00:06Quincy Jones vient donc de mourir à l'âge de 91 ans.
00:09Bonsoir Anthony Martin.
00:10Bonsoir Agnès, bonsoir Yves.
00:11Vous êtes notre grand spécialiste musical à la rédaction de R.T.L.
00:15Quincy Jones avait un lien tout à fait particulier avec la France, on va en parler.
00:19Mais pour comprendre la réussite de ce producteur et musicien de légende,
00:23il faut d'abord rappeler d'où il vient Anthony.
00:26Il vient de loin, gamin d'un ghetto de Chicago dans les années 30.
00:30Vous voyez le décor, je n'ai pas besoin de vous en dire plus.
00:32Il disait « Enfant, je n'ai vu que des mitraillettes et des cigarettes ».
00:35Donc ça donne déjà une idée de son enfance.
00:37Il avait raconté dans son autobiographie qu'il avait été élevé dans la misère la plus profonde.
00:42Moi, ce qui m'avait marqué, je me souviens d'un passage
00:43où il décrivait que sa grand-mère lui cuisinait des rats frits à la poêle.
00:48À 11 ans, il était gangster déjà, il faisait des cambriolages.
00:52La légende raconte qu'il le racontait lui-même aussi.
00:56C'est que c'est en cambriolant un commerce qu'il a découvert dans un coin un piano
01:00et qu'une voix lui aurait dit « Va toucher ce piano ! »
01:02et qu'il aurait eu comme une illumination et qu'il aurait tracé sa voix.
01:07Il semblerait que ce soit plutôt dans une salle des fêtes
01:09que Quincy Jones a découvert le piano et la musique à l'âge de 11 ans.
01:13Et c'est vraiment la musique qui l'a empêché de mal tourner.
01:15C'était la mort jeune ou la prison.
01:17Alors, il fait là, à l'âge de 14 ans, une rencontre absolument décisive avec Ray Charles.
01:21Exactement, Ray Charles a aidé Quincy Jones à se projeter dans la musique et c'était parti.
01:26Ado, Quincy Jones jouait de la trompette, autodidacte au départ.
01:31Il s'est très vite fait remarquer.
01:32Le grand jazzman américain Lionel Hampton l'a engagé dans son orchestre.
01:36Ça a pris un peu de temps parce qu'il était trop jeune, Quincy Jones, pour avoir un contrat.
01:39Donc, il a dû attendre deux ans pour être engagé dans l'orchestre de Lionel Hampton.
01:43Il était musicien professionnel.
01:45Il n'avait pas encore 20 ans, Quincy Jones.

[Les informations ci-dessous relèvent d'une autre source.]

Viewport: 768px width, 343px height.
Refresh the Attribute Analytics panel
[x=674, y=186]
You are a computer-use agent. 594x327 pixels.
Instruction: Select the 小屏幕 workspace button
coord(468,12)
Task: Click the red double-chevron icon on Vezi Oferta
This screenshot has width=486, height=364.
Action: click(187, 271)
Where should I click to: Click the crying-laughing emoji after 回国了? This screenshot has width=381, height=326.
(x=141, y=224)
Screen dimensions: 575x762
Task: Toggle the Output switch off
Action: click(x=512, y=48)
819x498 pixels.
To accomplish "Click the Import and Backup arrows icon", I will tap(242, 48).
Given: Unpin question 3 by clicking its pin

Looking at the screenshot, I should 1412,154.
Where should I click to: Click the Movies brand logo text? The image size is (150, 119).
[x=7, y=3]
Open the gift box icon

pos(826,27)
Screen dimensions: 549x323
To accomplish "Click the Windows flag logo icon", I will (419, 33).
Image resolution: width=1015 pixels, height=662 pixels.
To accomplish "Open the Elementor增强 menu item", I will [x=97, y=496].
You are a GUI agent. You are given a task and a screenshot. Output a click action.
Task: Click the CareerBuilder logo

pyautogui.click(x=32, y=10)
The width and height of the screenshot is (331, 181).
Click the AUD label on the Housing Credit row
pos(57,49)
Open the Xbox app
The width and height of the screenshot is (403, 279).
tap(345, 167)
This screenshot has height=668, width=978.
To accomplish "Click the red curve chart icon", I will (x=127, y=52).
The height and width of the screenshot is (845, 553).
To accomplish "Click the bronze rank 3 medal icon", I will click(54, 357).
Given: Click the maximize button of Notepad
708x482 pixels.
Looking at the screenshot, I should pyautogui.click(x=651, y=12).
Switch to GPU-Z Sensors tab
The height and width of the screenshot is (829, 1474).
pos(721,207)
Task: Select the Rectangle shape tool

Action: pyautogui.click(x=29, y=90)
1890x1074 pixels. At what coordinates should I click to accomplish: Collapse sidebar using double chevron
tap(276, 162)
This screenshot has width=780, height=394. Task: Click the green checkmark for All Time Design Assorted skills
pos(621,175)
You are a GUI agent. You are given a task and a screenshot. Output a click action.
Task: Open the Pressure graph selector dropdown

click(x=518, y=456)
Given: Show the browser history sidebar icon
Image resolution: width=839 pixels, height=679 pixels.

01:47Et c'est grâce à ce job de trompettiste dans l'orchestre de Lionel Hampton
01:51que Quincy Jones a découvert la France.
01:53Puisque la tournée de cet orchestre passait par Paris en 1953.
01:57Quincy Jones avait 20 ans.
01:59Il découvre alors la ville de Paris, le respect qu'on accorde en France aux musiciens.
02:03Et très vite, il ressent une connivence avec notre pays et ses artistes.
02:06Et on va justement s'arrêter sur ce lien avec la France qui commence en 1957
02:12puisqu'il vient étudier la musique à Paris.
02:14Exactement, tout simplement parce que Quincy Jones voulait apprendre à écrire de la musique pour cordes,
02:20pour les violons notamment.
02:21Et aux Etats-Unis, c'était très mal vu d'enseigner ce genre de choses à des Afro-Américains.
02:26Voilà pourquoi il est venu en France, Quincy Jones, à l'âge de 30 ans.
02:30Il avait prévu de rester deux semaines à Paris.
02:32Il y restait cinq ans.
02:33Il s'est inscrit à l'école de musique de Fontainebleau,
02:35notamment pour suivre les cours de composition de celle qui était à l'époque la meilleure prof de musique.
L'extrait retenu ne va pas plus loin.